To decide the best predictive model I will use Gaussian Naive bayes,K-nearest neighbors,Support vector classifier,Decision tree classifier,Random Forest and Logistic Regression to find out the most accurate model. The reason I am using the mentioned models is because
1. Gaussian Naive bayes is a classification algorithm for binary and multi-class classification problems. The technique is easiest to understand when described using binary or categorical input values.
2. K-nearest neighbors is a simple, easy-to-implement supervised machine learning algorithm that can be used to solve both classification and regression problems.
3. Support vector classifier can also be used for both classification or regression challenges.
4. Decision tree classifier is a supervised Machine Learning where the data is continuously split according to a certain parameter.
5. Random Forest consists of a large number of individual decision trees that operate as an ensemble
6. Logistic Regression is as simple as plugging in numbers into the logistic regression equation and calculating a result when making a prediction.


In [None]:
# Creating a python list containing all defined models
model = [GaussianNB(), KNeighborsClassifier(), SVC(), DecisionTreeClassifier(), RandomForestClassifier(n_estimators=5, random_state=0), LogisticRegression()]
model_names = ["Gaussian Naive bayes", "K-nearest neighbors", "Support vector classifier", "Decision tree classifier", "Random Forest", "Logistic Regression",]
for i in range(0, 6):
    y_pred = model[i].fit(train[features], train[target]).predict(test[features])
    accuracy = accuracy_score(y_pred, test[target])*100
    print(model_names[i], ":", accuracy, "%")
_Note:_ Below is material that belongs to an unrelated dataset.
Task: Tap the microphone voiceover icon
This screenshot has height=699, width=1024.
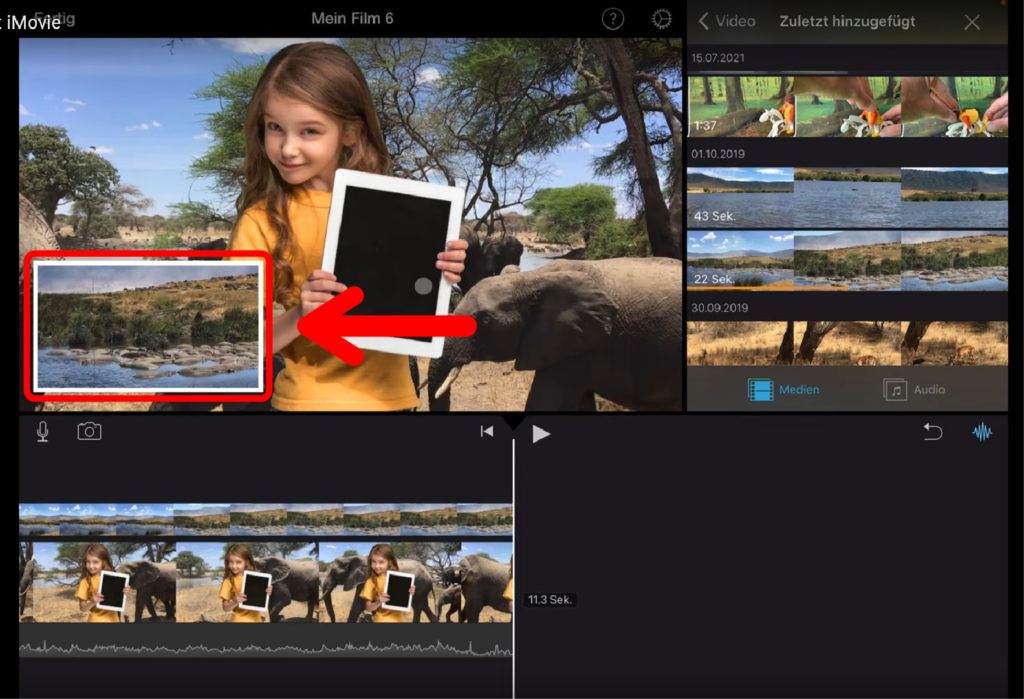Action: [x=42, y=432]
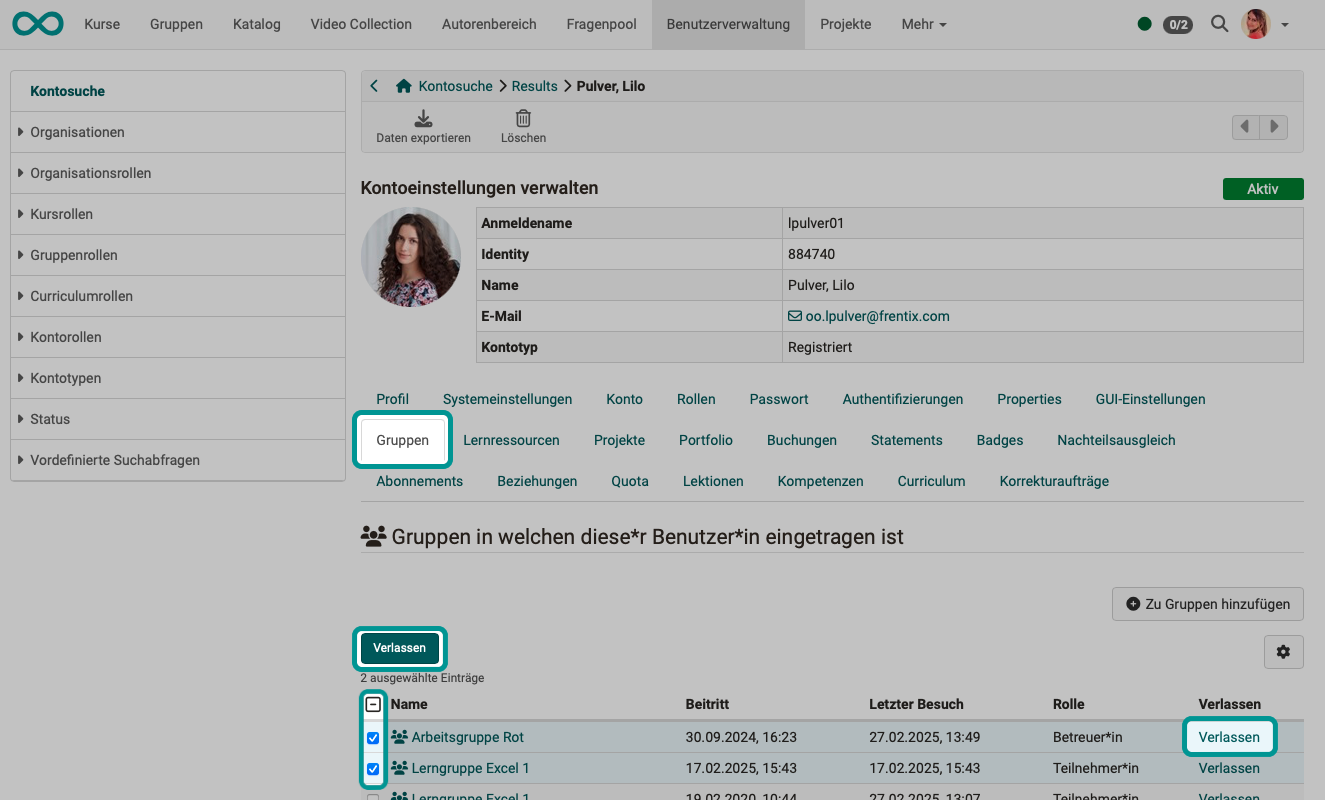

The best ML algorithm with the highest accuracy is Random forest with 83.85%, therefore we will use this algorithm to make presictions.
To train this algorithm, we call the fit method and pass in the feature set and the corresponding target set.

In [None]:
# Working with the Random Forest model
model = RandomForestClassifier(n_estimators = 100, random_state = 0)
y_pred = model.fit(train[features], train[target]).predict(test[features])
print("The accuracy is:", accuracy_score(y_pred, test[target])*100, "%")

#### How well it works?
Evaluating how well the above model works using F1-score, precision, recall, and accuracy

Accuracy is used predicting actual positives and false positives, precision is true positives divided by the sum of true positives and false positives, recall is true positives divided by the sum of true positives and false negatives and finally F1-score is needed when you want to seek a balance between Precision and Recall.

In [None]:
print(classification_report(test[target],y_pred ))  
print(accuracy_score(test[target], y_pred ))

This explains that our algorithm successfully predicts customer churn 86.3%. 

#### Feature Evaluation:
To conclude we want to see which features plays a great role in identifying customer exit.

In [None]:
feat_importances = pd.Series(model.feature_importances_, index=features)
feat_importances.nlargest(20).plot(kind='barh')

Age plays a big role in customer's exit followed by estimated salary, credit score, balance and number of products.

### Conclusion:
In conclusion, The model created above is 86.3% accurate to predict the customer's churn, and the feature that plays a big role in customers churn is age. Although I believe the accuracy of this model can be improved adding more different features or collecting relevant data from more customers.